I'll note that MANAGESIEVE is in much the same state.

I guess this is a disadvanteage of proceeding without an official Working 
Group...

-Rob

-=-=-=-=-=-=-=-=-=-=-=-=-=-=-=-=-=-=-=-=-=-=-=-=-=-=-=-=-=-=-=-=-=-=-=-=-
Rob Siemborski | Andrew Systems Group * Research Systems Programmer
PGP:0x5CE32FCC | Cyert Hall 207 * rjs3 <at> andrew.cmu.edu * 412.268.7456
-----BEGIN GEEK CODE BLOCK----
Version: 3.12
GCS/IT/CM/PA d- s+: a-- C++++$ ULS++++$ P+++$ L+++ E W+ N(-) o? K- w-- O-
M-- V-- PS+ PE+ Y+ PGP+ t+ <at>  5+++ X- R <at>  tv-- b+ DI+++ D++ G e++ h+ r- y?
------END GEEK CODE BLOCK-----

Arnt Gulbrandsen | 22 Jun 10:35 2004
Picon

Re: Question on separators in localpart


Rolf E. Sonneveld writes:
> I believe the 'underscore' will possibly cause other problems (e.g. 
> when gatewayed into the X.400 world), so the question is mainly 
> whether the use of either format 1 (dot) or format 2 (hyphen) will 
> cause any possible problems for SIEVE scripts?

No.

Btw, the underscore may cause some problems when e-mail addresses are 
read over the phone.

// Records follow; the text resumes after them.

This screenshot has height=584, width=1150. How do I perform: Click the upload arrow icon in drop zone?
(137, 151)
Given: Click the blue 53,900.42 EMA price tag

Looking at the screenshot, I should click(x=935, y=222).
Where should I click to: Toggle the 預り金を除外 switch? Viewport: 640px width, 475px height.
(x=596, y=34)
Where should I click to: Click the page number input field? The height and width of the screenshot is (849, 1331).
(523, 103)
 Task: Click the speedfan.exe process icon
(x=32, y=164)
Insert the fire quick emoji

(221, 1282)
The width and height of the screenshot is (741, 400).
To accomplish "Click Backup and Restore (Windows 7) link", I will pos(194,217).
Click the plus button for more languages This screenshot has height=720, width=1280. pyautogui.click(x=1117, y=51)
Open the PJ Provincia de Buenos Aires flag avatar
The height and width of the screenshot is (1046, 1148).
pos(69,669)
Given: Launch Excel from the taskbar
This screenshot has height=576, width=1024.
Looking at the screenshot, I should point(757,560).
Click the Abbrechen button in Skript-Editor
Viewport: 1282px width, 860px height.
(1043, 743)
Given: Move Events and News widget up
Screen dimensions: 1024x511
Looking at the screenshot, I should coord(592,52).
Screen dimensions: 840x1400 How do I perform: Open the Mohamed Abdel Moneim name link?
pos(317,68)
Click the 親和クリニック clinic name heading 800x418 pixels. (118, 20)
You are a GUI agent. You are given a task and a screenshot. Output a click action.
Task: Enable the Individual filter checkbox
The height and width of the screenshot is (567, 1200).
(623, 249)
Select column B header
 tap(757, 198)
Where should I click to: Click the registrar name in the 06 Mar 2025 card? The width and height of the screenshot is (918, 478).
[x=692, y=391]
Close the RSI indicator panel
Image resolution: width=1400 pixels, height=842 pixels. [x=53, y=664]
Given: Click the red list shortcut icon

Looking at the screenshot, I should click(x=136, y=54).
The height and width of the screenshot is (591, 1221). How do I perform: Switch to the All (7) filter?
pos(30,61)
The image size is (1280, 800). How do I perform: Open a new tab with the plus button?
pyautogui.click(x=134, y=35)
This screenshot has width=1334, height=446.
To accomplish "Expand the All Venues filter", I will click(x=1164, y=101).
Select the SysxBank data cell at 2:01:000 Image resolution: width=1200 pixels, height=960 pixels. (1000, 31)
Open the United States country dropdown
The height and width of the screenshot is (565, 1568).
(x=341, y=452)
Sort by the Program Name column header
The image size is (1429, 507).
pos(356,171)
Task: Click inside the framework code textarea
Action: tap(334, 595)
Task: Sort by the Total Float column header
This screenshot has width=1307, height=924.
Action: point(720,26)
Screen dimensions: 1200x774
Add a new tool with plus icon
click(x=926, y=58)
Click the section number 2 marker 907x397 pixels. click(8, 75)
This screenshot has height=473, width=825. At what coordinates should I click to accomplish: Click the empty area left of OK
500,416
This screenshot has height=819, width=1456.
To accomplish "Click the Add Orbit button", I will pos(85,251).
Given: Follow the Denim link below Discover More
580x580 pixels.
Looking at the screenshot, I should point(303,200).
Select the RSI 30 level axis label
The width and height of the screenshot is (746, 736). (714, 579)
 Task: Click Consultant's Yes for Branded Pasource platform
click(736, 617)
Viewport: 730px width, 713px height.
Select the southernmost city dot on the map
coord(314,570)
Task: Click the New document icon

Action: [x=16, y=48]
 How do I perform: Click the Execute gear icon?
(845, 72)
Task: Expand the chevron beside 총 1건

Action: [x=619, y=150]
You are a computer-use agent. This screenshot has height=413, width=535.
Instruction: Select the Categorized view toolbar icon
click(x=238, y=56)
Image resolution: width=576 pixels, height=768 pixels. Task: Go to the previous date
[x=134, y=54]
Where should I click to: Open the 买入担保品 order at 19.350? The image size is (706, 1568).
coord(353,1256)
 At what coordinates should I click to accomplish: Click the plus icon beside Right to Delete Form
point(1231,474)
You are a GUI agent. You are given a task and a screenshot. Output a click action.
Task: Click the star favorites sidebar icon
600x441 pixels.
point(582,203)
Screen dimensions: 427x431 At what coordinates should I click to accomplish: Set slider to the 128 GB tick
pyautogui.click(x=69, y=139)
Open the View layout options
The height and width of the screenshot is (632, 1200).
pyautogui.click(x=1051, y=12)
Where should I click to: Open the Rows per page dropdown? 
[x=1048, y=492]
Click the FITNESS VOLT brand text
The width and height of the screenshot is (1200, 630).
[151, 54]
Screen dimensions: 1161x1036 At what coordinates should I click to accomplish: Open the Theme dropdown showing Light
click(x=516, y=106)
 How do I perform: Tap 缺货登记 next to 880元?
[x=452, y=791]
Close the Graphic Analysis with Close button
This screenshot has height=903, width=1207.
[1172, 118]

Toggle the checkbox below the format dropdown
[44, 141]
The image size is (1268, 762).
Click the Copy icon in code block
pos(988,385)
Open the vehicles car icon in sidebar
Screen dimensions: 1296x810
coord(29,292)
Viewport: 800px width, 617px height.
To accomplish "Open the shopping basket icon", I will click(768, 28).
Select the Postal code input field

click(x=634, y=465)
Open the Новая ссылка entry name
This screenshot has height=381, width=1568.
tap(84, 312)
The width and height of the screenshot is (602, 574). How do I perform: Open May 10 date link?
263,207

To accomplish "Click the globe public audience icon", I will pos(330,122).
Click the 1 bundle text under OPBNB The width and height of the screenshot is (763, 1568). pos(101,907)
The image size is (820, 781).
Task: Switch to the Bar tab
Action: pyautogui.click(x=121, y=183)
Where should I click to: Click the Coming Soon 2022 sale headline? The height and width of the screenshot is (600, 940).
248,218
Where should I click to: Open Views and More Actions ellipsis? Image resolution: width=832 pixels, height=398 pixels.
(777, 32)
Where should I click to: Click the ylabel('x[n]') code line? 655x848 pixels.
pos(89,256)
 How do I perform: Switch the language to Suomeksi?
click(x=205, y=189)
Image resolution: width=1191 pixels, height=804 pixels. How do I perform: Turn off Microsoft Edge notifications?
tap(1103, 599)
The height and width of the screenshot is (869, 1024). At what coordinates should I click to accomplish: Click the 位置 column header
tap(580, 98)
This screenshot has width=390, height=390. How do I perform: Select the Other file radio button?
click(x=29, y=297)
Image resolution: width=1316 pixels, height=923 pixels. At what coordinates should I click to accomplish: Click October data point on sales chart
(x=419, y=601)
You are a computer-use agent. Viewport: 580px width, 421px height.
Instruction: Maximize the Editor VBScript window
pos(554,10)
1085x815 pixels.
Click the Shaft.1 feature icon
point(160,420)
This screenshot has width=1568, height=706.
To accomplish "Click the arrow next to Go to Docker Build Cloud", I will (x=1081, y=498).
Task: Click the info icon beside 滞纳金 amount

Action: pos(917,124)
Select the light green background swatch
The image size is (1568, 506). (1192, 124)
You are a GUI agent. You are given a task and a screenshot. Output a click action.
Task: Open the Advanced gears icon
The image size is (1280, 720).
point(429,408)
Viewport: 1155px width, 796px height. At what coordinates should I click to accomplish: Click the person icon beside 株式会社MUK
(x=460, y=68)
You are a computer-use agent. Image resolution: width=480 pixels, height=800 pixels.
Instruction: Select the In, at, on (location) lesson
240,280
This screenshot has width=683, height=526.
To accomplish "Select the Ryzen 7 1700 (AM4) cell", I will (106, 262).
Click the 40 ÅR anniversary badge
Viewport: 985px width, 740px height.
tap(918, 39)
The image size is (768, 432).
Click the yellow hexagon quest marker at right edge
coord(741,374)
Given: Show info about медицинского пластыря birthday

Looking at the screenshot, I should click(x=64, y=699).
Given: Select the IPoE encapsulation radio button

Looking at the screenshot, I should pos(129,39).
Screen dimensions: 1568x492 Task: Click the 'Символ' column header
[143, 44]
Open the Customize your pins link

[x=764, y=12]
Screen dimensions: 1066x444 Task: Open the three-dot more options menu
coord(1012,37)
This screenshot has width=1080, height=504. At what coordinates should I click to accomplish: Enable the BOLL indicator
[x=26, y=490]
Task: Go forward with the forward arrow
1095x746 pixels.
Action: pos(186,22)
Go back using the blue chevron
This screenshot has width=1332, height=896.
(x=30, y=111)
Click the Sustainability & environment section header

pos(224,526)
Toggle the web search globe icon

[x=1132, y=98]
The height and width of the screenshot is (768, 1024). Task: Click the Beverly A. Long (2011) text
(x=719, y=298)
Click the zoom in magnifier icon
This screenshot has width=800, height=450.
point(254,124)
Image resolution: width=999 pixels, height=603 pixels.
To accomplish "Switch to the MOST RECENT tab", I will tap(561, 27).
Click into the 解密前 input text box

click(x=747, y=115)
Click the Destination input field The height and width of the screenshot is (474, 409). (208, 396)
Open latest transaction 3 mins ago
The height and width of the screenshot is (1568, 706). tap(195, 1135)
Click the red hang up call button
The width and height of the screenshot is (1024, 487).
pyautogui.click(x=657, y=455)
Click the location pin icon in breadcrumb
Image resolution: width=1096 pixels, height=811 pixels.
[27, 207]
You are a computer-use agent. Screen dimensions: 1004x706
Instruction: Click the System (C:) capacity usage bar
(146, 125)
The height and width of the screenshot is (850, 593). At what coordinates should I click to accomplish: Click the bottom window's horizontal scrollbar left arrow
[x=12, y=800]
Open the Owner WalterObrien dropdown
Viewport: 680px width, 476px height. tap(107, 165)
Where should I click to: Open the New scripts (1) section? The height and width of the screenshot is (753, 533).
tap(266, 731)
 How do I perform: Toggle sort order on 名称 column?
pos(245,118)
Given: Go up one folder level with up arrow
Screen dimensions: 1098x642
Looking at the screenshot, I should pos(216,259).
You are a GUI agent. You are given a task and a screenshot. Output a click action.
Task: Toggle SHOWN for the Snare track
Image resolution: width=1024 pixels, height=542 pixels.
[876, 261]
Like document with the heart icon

People are less used to underscores in email 
addresses than to hyphens or dots.

Arnt

Ken Murchison | 23 Jun 20:46 2004

:binary in draft-degener-sieve-body-02.txt


What is the intended use of :binary?  If its for checking virus 
signatures, isn't this better suited to virustest?  The reason I ask is 
that I've spent the last few days adding body support to Cyrus Sieve
and implementing :binary as its currently documented is non-trivial and 
potentially expensive in both memory and CPU (especially if coupled with 
:regex).

So, is :binary really necessary, and if so, can it be moved to a 
separate extension (e.g. 'binary' or 'body-binary') so that it isn't a 
requirement for implementing text-based body tests?

--

-- 
Kenneth Murchison     Oceana Matrix Ltd.
Software Engineer     21 Princeton Place
716-662-8973 x26      Orchard Park, NY 14127
--PGP Public Key--    http://www.oceana.com/~ken/ksm.pgp

Jutta Degener | 23 Jun 22:20 2004

Re: :binary in draft-degener-sieve-body-02.txt


> What is the intended use of :binary?  If its for checking virus 
> signatures, isn't this better suited to virustest?

The "virustest" predicate operates on a much higher level
of abstraction than :binary.  Obviously, if all you want to do
is test against viruses, and you have a working, well-maintained
virustest support from your ISP, you won't need :binary.

But apart from making up for insufficient or outdated virus-
and spam-shielding, :binary also has value as a catch-all tool
that works even in the presence of bad or unkown charsets or
badly used or specified MIME types.

For example, it can look into a WAV file and distinguish
WAV-encoded GSM from WAV-encoded PCM, and feed to a telephony
gateway only those formats the gateway is known to be able
to decode.  It can read version numbers of software formats,
or become an ad-hoc way of looking into "wrapper" formats.

> The reason I ask is 
> that I've spent the last few days adding body support to Cyrus Sieve
> and implementing :binary as its currently documented is non-trivial and 
> potentially expensive in both memory and CPU (especially if coupled with 
> :regex).

I've implemented :binary, too, and it didn't seem like a big
overhead compared to, say, a charset conversion via iconv that
the other options ask you to do to arrive at UTF-8.  Do you
remember what specifically got in your way?

> So, is :binary really necessary, and if so, can it be moved to a 
> separate extension (e.g. 'binary' or 'body-binary') so that it isn't a 
> requirement for implementing text-based body tests?

Sure, we can do that.  This is just a draft.  But I'd like to
gather a little more experience with the implementations before 
aking a decision; maybe nobody ever uses it (I mean, it's not
like the format really comes naturally to users...), and we can
just drop it entirely.  Or maybe it'll be so overwhelmingly 
useful that farming it out doesn't make sense after all.